§ Quoted passage
__________
2.4. Living Labs and Problem- and Project-Based Approaches

Problem- and project-based learning is frequently used in sustainability programs because it aligns learning with real-world challenges and stakeholder engagement (Brundiers & Wiek, 2013; Damoah & Adu, 2023). Campus living labs extend these traditions by using campus systems as testbeds where students and stakeholders collaborate on sustainability problems. Living labs can strengthen strategic and interpersonal competencies, but they require enabling conditions across development phases, including coordination, stakeholder networks, evaluation practices, and mechanisms for transfer and scaling (Damoah & Adu, 2022; Herth et al., 2025). Urban and campus-based living-lab research further underscores the importance of aligning learning outcomes, governance structures, and evaluation tools (Morales et al., 2023; Morales et al., 2024).

2.5. Designing Powerful and Inclusive Learning Environments

Instructional design shapes sustainability learning. Conceptual work on powerful learning environments in ESD underscores the need to align competence targets, learning activities, interventions, and assessment (Damoah & Omodan, 2023; Sinakou et al., 2019). UDL provides evidence-informed guidance for designing flexible learning environments that offer multiple means of engagement, representation, and action and expression (CAST, 2018). Inclusive design is essential for equity and for assessment validity, because barriers can prevent students from demonstrating competency.
__________
§ Material shown
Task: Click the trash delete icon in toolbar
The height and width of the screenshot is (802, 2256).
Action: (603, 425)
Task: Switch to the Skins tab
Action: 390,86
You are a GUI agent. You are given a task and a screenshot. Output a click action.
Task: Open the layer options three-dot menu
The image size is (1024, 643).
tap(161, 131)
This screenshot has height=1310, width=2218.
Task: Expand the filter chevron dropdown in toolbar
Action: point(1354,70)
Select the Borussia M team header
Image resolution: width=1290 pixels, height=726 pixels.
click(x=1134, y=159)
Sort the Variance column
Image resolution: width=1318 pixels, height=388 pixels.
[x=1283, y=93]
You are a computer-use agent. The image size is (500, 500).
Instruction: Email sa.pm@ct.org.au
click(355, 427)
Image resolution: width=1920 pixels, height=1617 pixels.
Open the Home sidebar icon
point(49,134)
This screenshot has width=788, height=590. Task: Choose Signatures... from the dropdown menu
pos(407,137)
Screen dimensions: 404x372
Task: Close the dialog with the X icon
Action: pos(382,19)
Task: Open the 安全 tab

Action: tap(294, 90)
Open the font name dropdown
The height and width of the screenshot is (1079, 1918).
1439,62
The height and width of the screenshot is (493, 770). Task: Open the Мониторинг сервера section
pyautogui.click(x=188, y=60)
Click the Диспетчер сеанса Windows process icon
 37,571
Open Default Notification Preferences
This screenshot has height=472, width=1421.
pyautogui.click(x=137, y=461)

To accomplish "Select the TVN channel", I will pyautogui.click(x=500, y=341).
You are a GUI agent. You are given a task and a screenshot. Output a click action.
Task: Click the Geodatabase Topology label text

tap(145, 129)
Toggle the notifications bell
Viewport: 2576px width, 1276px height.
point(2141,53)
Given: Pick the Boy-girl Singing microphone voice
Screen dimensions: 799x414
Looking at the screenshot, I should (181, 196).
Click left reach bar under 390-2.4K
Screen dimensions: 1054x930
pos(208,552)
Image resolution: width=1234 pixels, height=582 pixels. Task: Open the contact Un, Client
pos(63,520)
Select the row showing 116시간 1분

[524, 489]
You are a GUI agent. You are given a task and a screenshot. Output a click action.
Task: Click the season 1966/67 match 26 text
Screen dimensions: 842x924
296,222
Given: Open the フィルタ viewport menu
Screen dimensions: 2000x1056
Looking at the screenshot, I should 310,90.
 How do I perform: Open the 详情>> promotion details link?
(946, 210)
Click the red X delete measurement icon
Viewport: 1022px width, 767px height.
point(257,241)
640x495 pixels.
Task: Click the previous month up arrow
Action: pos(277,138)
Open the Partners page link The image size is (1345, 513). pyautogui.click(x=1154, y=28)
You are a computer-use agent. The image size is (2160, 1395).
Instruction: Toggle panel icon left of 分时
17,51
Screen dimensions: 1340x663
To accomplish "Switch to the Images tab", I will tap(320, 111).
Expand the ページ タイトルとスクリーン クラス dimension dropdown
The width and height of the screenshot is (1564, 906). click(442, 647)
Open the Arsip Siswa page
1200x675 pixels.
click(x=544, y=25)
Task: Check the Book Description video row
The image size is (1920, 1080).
__________
§ Given exercise 1
List the enabling conditions that the excerpt says living labs require across development phases.
§ Given exercise 2
In the listing, revise the lines starting at the line containing "Screen dimensions: 1340x663" and stopping after the line containing "click(x=544, y=25)". Replace "dropdown" with "menu", and leave everything else unchanged.

§ Answer 1
- coordination
- stakeholder networks
- evaluation practices
- mechanisms for transfer and scaling

§ Answer 2
Screen dimensions: 1340x663
To accomplish "Switch to the Images tab", I will tap(320, 111).
Expand the ページ タイトルとスクリーン クラス dimension menu
The width and height of the screenshot is (1564, 906). click(442, 647)
Open the Arsip Siswa page
1200x675 pixels.
click(x=544, y=25)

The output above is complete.